At the end of the service, a final hymn is sung as the faithful come to venerate the Epitaphios.

Roman Catholic

Day of Fasting

The Catholic Church regards Good Friday and Holy Saturday as the Paschal fast, in accordance with Article 110 of Sacrosanctum Concilium. In the Latin Church, a fast day is understood as having only one full meal and two collations (a smaller repast, the two of which together do not equal the one full meal) – although this may be observed less stringently on Holy Saturday than on Good Friday.

Services on the day
The Roman Rite has no celebration of Mass between the Lord's Supper on Holy Thursday evening and the Easter Vigil unless a special exemption is granted for rare solemn or grave occasions by the Vatican or the local bishop. The only sacraments celebrated during this time are Baptism (for those in danger of death), Penance, and Anointing of the Sick. While there is no celebration of the Eucharist, it is distributed to the faithful only in the Celebration of the Lord's Passion, but can also be taken at any hour to the sick who are unable to attend this celebration. 
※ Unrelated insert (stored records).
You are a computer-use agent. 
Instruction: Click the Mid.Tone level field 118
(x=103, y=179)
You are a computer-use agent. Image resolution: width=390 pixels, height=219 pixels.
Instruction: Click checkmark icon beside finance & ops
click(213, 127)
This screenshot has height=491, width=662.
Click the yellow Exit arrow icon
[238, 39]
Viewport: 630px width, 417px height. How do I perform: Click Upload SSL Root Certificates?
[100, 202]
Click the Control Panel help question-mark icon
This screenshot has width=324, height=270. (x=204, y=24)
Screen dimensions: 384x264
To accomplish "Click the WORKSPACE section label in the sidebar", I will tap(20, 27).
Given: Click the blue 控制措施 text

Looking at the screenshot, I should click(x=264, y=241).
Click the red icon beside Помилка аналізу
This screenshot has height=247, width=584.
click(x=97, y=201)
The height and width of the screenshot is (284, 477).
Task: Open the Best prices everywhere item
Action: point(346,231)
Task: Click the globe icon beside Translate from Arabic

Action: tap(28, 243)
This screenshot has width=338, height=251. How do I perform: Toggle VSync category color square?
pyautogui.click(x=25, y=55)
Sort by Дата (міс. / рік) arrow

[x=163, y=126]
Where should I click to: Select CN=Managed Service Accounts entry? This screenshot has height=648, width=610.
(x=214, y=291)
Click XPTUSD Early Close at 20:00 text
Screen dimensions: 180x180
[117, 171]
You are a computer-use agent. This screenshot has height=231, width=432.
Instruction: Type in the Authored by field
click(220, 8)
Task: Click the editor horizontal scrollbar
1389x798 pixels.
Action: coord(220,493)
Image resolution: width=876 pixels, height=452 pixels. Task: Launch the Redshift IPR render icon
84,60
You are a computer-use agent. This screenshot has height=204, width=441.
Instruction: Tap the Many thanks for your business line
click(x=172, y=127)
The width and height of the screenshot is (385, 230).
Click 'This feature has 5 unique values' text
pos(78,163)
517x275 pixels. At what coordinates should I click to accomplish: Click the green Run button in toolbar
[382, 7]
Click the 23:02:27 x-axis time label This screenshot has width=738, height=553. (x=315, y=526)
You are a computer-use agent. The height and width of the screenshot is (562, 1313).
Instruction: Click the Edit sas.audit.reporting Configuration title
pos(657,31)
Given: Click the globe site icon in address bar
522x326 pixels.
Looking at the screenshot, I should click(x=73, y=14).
The Celebration of the Passion of the Lord takes place in the afternoon, ideally at three o'clock; however, for pastoral reasons (especially in countries where Good Friday is not a public holiday), it is permissible to celebrate the liturgy earlier, even shortly after midday, or at a later hour. The celebration consists of three parts: the liturgy of the word, the adoration of the cross, and the Holy communion. The altar is bare, without cross, candlesticks and altar cloths. It is also customary to empty the holy water fonts in preparation of the blessing of the water at the Easter Vigil. Traditionally, no bells are rung on Good Friday or Holy Saturday until the Easter Vigil.

The liturgical colour of the vestments used is red. Before 1970, vestments were black except for the Communion part of the rite when violet was used. If a bishop or abbot celebrates, he wears a plain mitre (mitra simplex). Before the reforms of the Holy Week liturgies in 1955, black was used throughout.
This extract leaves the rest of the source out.